* begin *

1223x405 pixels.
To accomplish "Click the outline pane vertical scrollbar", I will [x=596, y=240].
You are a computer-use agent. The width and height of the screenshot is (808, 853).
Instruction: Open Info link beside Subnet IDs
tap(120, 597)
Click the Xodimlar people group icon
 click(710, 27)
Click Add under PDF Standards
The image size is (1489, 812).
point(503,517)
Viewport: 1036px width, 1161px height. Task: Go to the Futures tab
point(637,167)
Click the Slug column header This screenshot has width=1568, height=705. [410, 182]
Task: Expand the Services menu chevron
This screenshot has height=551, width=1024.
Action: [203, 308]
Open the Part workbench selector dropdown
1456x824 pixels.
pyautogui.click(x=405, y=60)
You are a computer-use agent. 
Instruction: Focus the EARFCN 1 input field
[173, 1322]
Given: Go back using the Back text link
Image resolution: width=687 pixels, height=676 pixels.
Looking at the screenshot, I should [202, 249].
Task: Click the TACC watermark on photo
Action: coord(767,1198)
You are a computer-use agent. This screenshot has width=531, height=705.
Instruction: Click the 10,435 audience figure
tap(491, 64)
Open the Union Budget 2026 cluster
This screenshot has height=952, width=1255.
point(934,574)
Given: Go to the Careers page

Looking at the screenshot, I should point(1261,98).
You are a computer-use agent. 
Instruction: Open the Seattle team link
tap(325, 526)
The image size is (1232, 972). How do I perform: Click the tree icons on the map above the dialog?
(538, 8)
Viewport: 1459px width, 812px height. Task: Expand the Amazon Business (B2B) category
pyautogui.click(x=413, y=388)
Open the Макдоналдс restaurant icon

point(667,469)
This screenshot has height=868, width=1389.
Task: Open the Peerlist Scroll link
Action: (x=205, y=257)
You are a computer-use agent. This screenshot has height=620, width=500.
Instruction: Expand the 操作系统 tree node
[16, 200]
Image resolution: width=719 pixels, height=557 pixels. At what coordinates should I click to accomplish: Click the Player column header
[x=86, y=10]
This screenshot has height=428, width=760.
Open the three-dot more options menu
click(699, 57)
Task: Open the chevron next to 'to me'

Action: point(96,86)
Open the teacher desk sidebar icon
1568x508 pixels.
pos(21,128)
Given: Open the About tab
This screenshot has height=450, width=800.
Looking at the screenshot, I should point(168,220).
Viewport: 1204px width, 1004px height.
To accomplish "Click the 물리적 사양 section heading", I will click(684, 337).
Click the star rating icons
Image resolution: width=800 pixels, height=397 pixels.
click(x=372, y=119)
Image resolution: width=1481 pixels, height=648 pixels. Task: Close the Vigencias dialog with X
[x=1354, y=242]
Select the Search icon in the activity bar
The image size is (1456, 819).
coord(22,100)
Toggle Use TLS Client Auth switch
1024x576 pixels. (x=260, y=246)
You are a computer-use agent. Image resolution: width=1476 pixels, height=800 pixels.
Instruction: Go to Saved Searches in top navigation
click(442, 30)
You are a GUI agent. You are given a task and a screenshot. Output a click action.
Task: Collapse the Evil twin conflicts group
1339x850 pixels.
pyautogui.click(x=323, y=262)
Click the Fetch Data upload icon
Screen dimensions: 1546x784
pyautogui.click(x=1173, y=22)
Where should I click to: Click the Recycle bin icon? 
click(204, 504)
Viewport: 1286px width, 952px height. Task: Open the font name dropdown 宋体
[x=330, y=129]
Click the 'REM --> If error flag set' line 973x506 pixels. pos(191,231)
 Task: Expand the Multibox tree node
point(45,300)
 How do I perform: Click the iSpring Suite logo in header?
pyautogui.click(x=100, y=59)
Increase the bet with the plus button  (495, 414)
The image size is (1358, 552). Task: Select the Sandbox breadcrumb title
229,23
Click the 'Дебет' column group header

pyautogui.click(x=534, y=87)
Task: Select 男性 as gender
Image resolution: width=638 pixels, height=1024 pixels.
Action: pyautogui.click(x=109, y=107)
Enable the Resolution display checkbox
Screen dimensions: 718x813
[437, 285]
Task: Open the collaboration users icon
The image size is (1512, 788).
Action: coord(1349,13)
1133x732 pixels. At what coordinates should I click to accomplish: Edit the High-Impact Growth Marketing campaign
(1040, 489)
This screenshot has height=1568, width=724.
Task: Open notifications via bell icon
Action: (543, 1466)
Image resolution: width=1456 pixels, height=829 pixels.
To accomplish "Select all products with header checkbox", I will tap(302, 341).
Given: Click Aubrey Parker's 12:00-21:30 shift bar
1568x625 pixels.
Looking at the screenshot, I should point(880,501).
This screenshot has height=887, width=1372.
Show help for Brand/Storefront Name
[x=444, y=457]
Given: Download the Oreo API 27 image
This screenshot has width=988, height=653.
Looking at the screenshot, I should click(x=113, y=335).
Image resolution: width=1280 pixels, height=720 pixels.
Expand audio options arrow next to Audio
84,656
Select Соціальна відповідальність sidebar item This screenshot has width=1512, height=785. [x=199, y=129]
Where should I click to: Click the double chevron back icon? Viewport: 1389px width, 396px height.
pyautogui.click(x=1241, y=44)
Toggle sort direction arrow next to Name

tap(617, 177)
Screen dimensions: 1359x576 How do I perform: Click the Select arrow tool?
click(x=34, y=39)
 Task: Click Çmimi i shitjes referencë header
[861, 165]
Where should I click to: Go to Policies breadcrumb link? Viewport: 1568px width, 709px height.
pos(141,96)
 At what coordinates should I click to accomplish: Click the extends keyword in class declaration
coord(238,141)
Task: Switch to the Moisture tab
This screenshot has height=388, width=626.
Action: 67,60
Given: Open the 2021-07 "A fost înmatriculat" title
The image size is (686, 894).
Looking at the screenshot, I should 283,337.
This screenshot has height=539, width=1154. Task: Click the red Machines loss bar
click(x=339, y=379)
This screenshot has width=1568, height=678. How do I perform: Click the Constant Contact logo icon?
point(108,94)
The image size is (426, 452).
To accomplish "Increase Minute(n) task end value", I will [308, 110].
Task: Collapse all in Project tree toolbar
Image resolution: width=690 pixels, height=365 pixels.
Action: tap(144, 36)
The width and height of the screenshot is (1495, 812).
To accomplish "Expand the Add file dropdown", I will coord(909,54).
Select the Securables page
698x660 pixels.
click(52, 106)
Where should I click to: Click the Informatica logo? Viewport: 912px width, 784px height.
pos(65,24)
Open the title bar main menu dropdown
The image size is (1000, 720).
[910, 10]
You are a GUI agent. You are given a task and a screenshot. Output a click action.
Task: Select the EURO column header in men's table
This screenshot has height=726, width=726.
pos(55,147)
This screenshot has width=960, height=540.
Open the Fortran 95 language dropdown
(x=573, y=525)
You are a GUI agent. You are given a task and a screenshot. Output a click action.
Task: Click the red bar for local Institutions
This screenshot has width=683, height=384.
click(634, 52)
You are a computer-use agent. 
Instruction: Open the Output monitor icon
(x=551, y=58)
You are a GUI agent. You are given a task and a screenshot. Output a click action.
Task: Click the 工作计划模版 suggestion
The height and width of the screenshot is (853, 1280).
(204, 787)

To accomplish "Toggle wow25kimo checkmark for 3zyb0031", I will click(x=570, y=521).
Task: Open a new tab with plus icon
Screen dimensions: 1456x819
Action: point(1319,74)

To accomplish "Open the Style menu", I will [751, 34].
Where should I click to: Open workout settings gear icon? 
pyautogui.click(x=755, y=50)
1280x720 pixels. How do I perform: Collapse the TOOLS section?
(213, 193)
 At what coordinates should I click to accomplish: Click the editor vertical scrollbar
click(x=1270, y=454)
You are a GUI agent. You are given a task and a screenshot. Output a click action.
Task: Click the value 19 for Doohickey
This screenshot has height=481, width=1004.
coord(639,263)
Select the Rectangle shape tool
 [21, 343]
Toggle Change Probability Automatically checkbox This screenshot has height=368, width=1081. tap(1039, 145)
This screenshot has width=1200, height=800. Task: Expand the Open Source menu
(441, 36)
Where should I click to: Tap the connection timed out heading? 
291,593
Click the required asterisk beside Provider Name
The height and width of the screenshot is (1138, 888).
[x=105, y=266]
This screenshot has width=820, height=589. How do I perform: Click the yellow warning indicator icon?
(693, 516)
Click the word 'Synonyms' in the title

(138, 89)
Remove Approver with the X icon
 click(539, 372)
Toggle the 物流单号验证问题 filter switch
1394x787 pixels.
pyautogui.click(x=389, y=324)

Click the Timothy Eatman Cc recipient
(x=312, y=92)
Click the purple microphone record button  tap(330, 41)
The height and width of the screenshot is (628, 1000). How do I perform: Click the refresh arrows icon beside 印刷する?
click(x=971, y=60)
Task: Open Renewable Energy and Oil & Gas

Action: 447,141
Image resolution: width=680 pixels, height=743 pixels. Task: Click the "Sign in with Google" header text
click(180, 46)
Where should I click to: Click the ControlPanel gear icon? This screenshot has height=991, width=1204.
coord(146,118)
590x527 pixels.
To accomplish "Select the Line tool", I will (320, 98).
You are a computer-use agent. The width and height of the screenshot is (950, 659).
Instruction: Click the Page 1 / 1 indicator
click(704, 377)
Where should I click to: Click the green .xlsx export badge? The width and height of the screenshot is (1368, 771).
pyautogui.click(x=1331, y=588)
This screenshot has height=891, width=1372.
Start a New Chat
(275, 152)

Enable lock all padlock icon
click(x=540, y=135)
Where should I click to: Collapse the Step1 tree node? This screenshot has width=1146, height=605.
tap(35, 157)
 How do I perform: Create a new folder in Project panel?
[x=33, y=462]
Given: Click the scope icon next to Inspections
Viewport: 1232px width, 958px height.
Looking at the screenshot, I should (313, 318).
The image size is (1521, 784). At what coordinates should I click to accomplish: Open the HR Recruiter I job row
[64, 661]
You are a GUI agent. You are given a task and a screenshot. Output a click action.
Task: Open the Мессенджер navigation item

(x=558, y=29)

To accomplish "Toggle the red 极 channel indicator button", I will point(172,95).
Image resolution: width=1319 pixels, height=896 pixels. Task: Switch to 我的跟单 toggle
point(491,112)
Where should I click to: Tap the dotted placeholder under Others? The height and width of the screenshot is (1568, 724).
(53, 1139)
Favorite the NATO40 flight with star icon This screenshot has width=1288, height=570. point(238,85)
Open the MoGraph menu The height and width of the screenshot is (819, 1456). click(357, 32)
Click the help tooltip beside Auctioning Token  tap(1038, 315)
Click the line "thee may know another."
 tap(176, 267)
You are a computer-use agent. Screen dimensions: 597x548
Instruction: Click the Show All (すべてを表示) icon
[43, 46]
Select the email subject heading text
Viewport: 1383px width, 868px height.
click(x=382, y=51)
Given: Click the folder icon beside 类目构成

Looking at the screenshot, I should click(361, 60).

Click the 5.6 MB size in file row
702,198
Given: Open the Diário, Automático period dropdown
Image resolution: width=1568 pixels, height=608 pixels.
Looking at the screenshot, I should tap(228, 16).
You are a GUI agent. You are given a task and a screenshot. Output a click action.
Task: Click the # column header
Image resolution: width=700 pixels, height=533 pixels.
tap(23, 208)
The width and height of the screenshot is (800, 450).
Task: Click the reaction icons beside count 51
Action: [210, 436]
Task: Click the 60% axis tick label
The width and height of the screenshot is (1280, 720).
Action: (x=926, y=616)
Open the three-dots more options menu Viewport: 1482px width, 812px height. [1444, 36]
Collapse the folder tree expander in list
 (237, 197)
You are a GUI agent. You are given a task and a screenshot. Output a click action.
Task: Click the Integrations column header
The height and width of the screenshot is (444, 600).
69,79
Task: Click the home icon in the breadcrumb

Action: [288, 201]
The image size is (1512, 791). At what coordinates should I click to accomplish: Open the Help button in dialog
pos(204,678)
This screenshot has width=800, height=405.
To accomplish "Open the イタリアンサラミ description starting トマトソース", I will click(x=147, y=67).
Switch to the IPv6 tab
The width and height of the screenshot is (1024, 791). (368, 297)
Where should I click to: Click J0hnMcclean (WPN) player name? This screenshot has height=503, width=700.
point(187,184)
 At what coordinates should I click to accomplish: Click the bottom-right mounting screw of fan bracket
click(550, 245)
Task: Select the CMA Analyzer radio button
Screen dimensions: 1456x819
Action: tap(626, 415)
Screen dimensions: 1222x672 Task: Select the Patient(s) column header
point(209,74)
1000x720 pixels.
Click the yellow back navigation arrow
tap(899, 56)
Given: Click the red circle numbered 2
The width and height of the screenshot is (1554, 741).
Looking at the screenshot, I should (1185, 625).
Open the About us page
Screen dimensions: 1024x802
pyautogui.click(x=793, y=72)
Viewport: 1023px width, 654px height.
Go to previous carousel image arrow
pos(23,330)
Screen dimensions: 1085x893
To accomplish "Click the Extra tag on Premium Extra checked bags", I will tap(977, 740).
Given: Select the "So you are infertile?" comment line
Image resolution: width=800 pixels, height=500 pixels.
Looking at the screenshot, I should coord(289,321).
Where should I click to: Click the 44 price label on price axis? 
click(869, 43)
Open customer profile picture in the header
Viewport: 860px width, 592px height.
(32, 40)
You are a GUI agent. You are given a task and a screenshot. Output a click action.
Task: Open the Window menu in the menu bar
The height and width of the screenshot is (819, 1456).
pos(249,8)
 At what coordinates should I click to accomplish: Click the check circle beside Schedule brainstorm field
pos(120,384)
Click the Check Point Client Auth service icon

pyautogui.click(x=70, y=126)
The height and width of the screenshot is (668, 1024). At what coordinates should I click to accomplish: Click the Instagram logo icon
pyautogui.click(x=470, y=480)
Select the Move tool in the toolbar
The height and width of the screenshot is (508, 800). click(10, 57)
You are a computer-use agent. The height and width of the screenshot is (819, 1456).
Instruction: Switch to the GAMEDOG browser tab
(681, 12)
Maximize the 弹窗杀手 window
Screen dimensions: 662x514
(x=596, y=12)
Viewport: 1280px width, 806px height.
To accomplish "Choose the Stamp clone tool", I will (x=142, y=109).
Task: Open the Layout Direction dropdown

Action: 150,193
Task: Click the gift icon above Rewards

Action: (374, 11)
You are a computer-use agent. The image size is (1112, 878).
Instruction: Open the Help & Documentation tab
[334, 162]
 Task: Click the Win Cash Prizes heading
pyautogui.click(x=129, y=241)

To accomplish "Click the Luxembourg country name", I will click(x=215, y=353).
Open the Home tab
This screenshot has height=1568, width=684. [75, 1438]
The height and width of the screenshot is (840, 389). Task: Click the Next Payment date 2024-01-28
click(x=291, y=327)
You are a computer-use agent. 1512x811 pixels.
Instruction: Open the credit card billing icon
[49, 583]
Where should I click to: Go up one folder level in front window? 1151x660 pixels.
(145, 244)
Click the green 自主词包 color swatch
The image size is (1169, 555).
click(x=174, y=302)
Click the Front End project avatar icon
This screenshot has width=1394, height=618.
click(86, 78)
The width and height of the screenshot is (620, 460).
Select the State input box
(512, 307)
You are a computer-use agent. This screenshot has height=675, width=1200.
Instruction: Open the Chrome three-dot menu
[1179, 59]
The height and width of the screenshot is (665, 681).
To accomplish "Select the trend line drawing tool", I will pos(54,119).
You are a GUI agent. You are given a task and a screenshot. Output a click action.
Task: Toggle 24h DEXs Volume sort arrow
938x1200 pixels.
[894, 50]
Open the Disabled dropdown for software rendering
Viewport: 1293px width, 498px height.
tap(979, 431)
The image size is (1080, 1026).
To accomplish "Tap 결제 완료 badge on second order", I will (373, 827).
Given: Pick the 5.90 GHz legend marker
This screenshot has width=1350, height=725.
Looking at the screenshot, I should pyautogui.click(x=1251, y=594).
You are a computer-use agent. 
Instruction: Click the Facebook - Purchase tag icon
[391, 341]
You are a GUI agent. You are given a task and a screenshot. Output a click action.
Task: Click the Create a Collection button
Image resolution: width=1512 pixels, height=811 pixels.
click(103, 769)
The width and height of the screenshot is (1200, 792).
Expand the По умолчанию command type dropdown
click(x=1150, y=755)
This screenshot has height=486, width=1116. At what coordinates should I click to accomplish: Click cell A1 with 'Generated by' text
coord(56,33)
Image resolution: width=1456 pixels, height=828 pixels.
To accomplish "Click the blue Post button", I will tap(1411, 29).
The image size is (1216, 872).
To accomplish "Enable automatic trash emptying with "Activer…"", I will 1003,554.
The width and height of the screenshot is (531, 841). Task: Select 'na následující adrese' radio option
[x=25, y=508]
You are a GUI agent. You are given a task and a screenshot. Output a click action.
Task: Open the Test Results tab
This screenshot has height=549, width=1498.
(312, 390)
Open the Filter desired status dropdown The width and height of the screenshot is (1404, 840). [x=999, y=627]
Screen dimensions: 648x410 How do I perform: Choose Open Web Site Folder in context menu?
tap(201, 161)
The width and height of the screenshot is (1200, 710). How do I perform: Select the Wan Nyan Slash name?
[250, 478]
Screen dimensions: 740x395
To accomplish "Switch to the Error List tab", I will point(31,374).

* end *

### What is asked:
Give the rows from the line containing "of fan bracket" through the line containing "Looking at the screenshot, I should (1185, 625).", both included, as a Markdown table with the columns "Number" and "Content". Put each row's number in the first column and its line in the second, and leave out blank lines.

### Solved exercise:
| Number | Content |
|---|---|
| 1 |  At what coordinates should I click to accomplish: Click the bottom-right mounting screw of fan bracket |
| 2 | click(550, 245) |
| 3 | Task: Select the CMA Analyzer radio button |
| 4 | Screen dimensions: 1456x819 |
| 5 | Action: tap(626, 415) |
| 6 | Screen dimensions: 1222x672 Task: Select the Patient(s) column header |
| 7 | point(209,74) |
| 8 | 1000x720 pixels. |
| 9 | Click the yellow back navigation arrow |
| 10 | tap(899, 56) |
| 11 | Given: Click the red circle numbered 2 |
| 12 | The width and height of the screenshot is (1554, 741). |
| 13 | Looking at the screenshot, I should (1185, 625). |